The EU Commission has included the revision of the Community Plant Variety Right (CPVR) Regulation 2100/94 into the IP Action Plan, published on November 25. By doing so, the Commission responded to the joint request brought forward by CIOPORA, AIPH, Euroseeds and Plantum, as well as many CIOPORA breeder members, in August 2020.
An effective plant breeding sector is essential for a variety of societal goals such as improving sustainable production systems and consumer qualities of agricultural and horticultural products. The European Green Deal and Farm to Fork Strategies will not deliver their goals without plant breeding. Breeders need an effective IP system in order to continue to invest in this important work. It is of utmost importance for breeders and growers that the EU Plant Variety Rights system is robust and effective.

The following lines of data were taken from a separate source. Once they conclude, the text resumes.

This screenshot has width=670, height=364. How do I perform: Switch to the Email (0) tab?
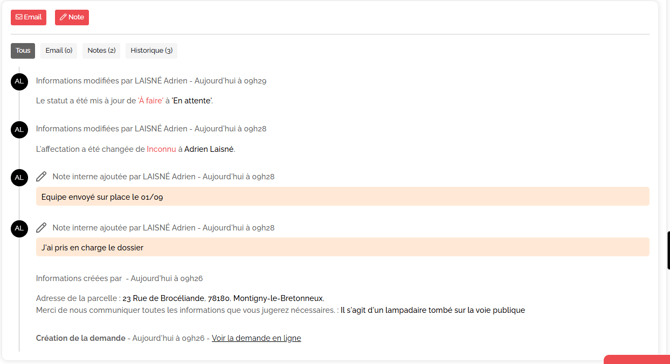click(59, 51)

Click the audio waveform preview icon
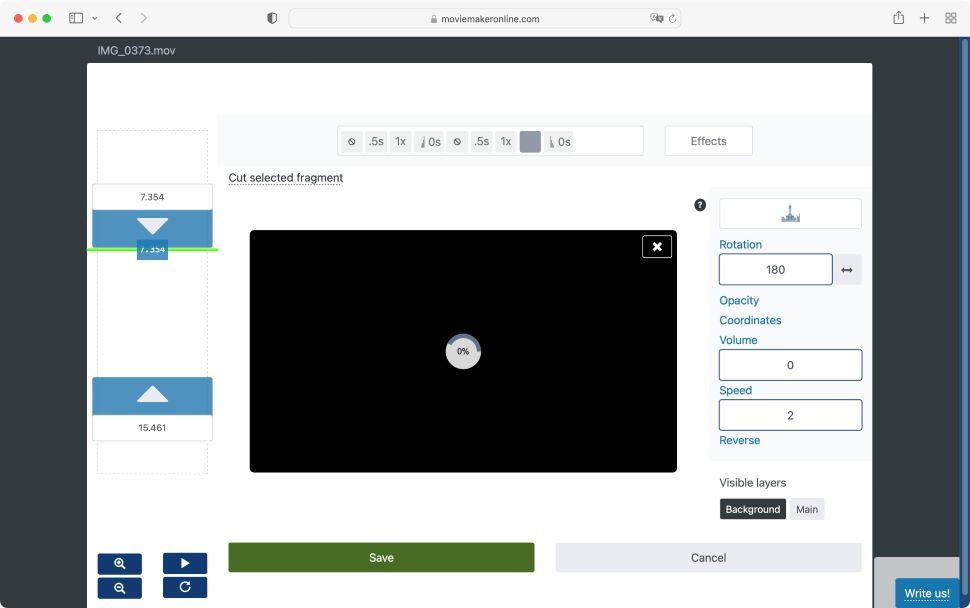[x=790, y=212]
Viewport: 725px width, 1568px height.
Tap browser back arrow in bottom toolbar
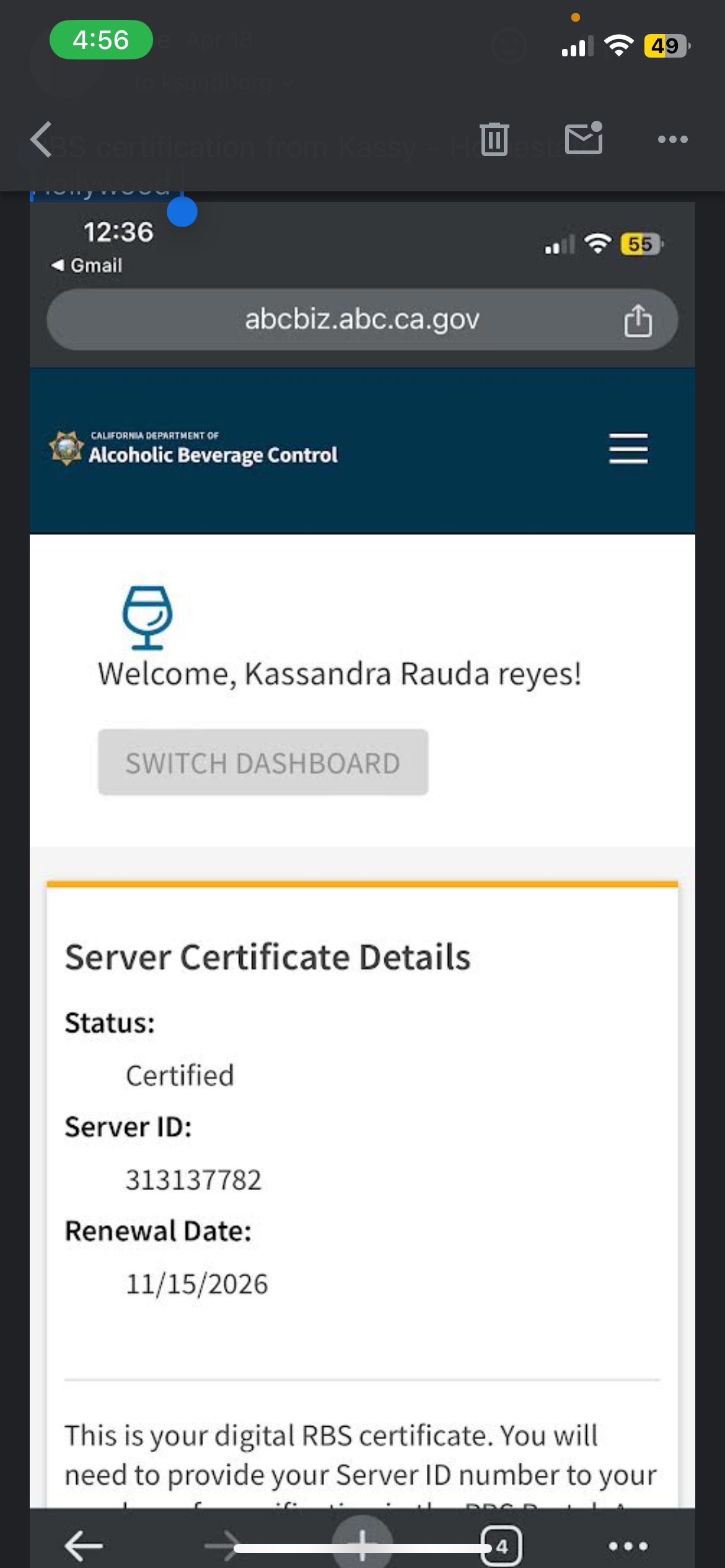click(84, 1546)
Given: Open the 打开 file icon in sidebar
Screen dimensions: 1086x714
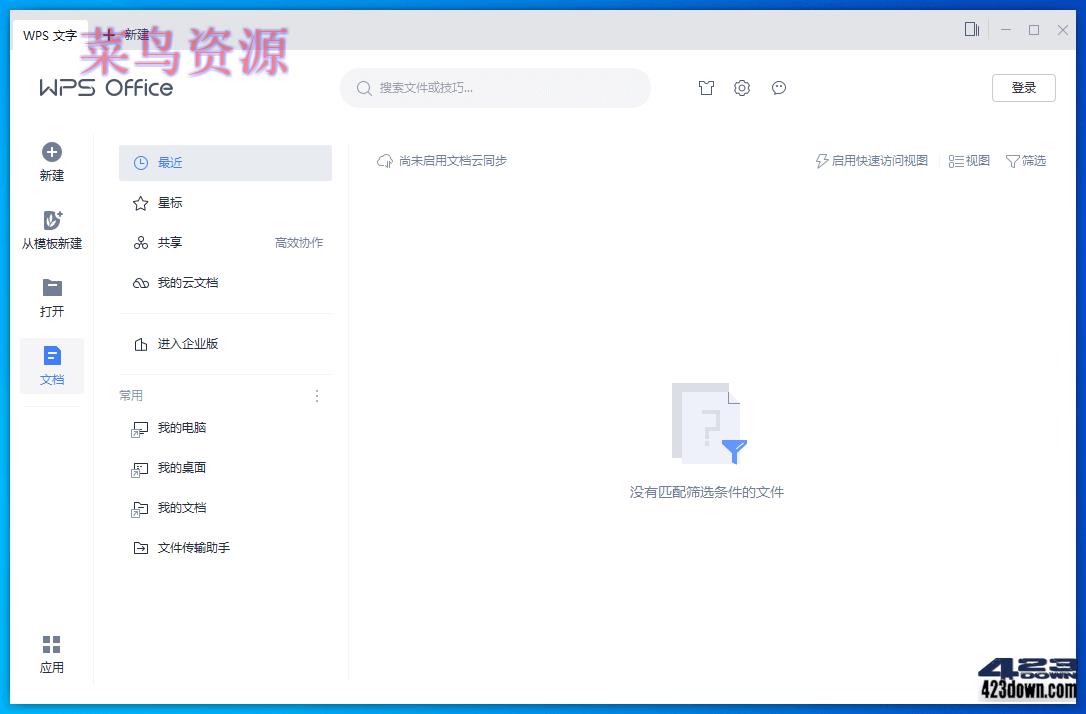Looking at the screenshot, I should coord(51,290).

There was no mention of Community Plant Variety Rights when the EU Commission launched a public consultation on the IP Roadmap in July 2020. Responding to this shortcoming, CIOPORA raised concerns about the loopholes in the CPVR system pinpointing the importance of adequate protection for plant breeders for the EU economy and maximising the EU’s innovation potential.
The joint letter was necessary in reaction to a recent decision of the European Court of Justice (CJEU) in case C-176/18 (Nadorcott) regarding mandarin trees that were commercialised by a licensed grower without permission of the breeder in the period between the application and the grant of the right exposed the weakness of the provisional protection and the protection of harvested material under CPVR. This does not provide an incentive for breeders to commercialise their varieties before a PVR is granted. Especially in the case of fruit trees, this is a serious problem as the testing period needed before the right is granted can easily take six years. Furthermore, the limited scope of protection for harvested material is particularly disadvantageous for horticultural varieties that are grown in territories outside the EU with a low-level or no IP protection and are subsequently sold in the EU. This equally affects European breeders and growers, depriving particularly the latter of their competitiveness against cheaper, IP non-compliant imported products. Breeders have also called for better enforceability of the Farm Saved Seed provision regarding the payment of the remuneration and for a longer duration of CPVR protection for woody crops, flower bulbs and Asparagus.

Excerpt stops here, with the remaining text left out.